Scent Marketing: Meaning & Best 2023 Strategies

Scent Marketing

Throughout history, in practically every ancient community, the utilization of ambient smells has been a common practice. In ancient Japan, clocks would burn a different kind of incense every quarter of an hour. The Pharaohs would dress themselves with expensive perfumes so that everyone would know when they were coming. Ancient Romans lavished scented oils on the animals they kept as pets.

The sense of smell is the most ancient and developed among humans.

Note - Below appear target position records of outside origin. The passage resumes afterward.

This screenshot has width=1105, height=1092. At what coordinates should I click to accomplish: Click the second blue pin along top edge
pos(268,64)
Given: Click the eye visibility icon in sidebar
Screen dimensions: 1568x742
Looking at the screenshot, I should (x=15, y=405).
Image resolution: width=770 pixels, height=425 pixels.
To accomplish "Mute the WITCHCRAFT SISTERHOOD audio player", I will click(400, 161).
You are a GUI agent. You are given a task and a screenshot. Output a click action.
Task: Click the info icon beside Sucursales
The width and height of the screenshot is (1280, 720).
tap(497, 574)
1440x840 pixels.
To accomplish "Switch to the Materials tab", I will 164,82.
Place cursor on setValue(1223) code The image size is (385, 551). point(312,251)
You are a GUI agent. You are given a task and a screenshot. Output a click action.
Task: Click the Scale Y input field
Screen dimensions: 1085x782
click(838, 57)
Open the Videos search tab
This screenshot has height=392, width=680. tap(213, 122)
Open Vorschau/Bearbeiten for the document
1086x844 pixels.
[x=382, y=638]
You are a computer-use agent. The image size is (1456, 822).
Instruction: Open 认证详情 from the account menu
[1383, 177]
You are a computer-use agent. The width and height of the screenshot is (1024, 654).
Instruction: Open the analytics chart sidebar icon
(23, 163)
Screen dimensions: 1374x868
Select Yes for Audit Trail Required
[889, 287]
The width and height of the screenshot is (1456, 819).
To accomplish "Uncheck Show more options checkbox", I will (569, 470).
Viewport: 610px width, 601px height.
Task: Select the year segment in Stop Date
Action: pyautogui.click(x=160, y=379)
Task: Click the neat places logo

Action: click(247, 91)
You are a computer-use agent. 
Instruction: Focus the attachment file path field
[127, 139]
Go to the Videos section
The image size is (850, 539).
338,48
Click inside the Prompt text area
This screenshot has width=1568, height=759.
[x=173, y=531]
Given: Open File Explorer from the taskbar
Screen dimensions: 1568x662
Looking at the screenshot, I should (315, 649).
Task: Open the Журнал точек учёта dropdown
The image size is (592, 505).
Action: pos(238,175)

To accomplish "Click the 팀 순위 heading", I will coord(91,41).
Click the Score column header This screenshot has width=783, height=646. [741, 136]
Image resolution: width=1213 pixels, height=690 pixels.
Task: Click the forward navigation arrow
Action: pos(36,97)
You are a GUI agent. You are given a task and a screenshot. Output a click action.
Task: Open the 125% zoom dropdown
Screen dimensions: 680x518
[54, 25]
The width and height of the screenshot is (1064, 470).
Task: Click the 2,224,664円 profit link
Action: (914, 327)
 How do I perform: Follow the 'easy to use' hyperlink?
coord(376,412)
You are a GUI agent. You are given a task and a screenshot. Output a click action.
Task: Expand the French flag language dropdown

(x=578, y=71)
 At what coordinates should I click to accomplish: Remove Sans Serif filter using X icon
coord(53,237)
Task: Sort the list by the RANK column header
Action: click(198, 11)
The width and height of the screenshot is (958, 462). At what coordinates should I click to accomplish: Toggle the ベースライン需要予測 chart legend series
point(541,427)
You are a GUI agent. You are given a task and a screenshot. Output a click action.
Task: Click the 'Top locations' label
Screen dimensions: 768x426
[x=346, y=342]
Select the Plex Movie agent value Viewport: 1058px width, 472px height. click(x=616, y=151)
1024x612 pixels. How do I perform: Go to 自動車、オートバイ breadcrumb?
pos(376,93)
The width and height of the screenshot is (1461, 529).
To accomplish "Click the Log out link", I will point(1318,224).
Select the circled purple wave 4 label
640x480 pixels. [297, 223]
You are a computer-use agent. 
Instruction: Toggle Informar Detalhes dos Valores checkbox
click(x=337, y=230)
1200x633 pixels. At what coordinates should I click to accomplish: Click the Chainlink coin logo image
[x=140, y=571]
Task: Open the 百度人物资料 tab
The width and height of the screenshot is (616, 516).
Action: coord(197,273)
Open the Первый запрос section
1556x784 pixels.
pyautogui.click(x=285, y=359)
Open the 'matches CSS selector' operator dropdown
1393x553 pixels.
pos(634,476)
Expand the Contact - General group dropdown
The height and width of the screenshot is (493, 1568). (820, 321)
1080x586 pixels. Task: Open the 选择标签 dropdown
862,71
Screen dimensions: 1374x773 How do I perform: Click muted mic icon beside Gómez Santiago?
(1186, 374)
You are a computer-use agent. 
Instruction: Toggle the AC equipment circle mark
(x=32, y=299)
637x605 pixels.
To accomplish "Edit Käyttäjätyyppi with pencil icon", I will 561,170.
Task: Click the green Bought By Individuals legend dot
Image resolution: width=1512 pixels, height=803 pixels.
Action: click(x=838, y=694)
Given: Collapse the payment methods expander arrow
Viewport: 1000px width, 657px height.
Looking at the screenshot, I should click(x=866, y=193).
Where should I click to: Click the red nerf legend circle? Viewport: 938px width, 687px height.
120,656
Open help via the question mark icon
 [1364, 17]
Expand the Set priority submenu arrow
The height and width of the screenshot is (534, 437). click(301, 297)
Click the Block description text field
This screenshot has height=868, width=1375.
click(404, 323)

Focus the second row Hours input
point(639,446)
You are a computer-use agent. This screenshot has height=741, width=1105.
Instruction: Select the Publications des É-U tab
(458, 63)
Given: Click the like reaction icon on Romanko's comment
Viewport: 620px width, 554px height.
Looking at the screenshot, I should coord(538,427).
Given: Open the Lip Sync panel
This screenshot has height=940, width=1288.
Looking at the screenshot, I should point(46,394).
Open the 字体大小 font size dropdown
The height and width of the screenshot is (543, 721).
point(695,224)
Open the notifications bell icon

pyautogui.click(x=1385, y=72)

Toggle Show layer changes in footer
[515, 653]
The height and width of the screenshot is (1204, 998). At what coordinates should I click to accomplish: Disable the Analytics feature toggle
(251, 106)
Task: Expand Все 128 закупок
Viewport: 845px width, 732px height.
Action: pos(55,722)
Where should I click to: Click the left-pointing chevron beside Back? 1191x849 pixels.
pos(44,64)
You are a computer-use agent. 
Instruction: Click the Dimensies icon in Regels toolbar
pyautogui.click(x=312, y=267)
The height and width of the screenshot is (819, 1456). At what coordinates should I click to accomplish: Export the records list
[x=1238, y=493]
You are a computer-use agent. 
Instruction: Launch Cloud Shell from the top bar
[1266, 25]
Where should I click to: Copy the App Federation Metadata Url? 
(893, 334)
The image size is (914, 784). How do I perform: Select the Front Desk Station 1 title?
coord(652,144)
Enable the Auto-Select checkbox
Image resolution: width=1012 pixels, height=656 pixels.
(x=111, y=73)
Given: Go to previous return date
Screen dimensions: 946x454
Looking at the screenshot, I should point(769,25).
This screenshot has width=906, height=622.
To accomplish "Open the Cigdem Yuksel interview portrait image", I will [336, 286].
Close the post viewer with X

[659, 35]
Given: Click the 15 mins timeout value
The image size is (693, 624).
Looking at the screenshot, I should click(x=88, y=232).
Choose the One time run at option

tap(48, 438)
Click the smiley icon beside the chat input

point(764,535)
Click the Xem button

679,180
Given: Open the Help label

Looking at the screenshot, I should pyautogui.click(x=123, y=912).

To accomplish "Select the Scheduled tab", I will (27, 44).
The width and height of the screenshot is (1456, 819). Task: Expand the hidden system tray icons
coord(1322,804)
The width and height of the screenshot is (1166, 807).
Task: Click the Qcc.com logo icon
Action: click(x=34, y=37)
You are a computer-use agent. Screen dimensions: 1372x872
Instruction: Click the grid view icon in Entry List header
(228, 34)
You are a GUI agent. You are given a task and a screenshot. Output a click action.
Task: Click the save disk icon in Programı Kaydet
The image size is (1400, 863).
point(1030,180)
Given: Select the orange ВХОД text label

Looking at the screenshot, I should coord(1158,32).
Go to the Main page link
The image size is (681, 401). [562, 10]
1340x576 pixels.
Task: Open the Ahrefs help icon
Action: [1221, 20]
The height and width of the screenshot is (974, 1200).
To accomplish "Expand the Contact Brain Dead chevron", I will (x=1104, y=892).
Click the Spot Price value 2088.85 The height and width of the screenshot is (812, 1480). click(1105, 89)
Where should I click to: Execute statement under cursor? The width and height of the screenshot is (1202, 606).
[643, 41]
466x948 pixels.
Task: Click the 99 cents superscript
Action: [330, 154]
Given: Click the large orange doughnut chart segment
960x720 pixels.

Retailers make use of it as a marketing tool today to entice, please, and ultimately convert customers who are already in their stores.

According to the findings of several studies, the use of scent marketing can boost retail store sales by 11% while also increasing customer satisfaction scores by 20%.

Do you want a piece of the action? This article will discuss the ways in which retailers can profit from using fragrance marketing, provide some examples of successful scent marketing campaigns, and explain how retailers can start using scent marketing in their stores right away.

What is Scent Marketing?

Scent marketing is mostly about how businesses use different scents to influence what their consumers buy. Scents in businesses are used to relax customers as they enter your store and have a great shopping experience.

Scent marketing lets you create a unique experience for your customers by giving them a scent that is made just for them. This process is done through a premium scent delivery system that is customized to fit your space.

It is also a way of creating control through the customer’s memory or buying behavior by using their sense of smell to your advantage.

This is to influence your customers by creating a sense of smell that makes them comfortable and relaxed enough to buy your available products. It is a marketing strategy used by businesses to boost the sales of their product.

Importance of Scent Marketing

It is pretty easy to think that scent does not matter, especially when you look at the sales results.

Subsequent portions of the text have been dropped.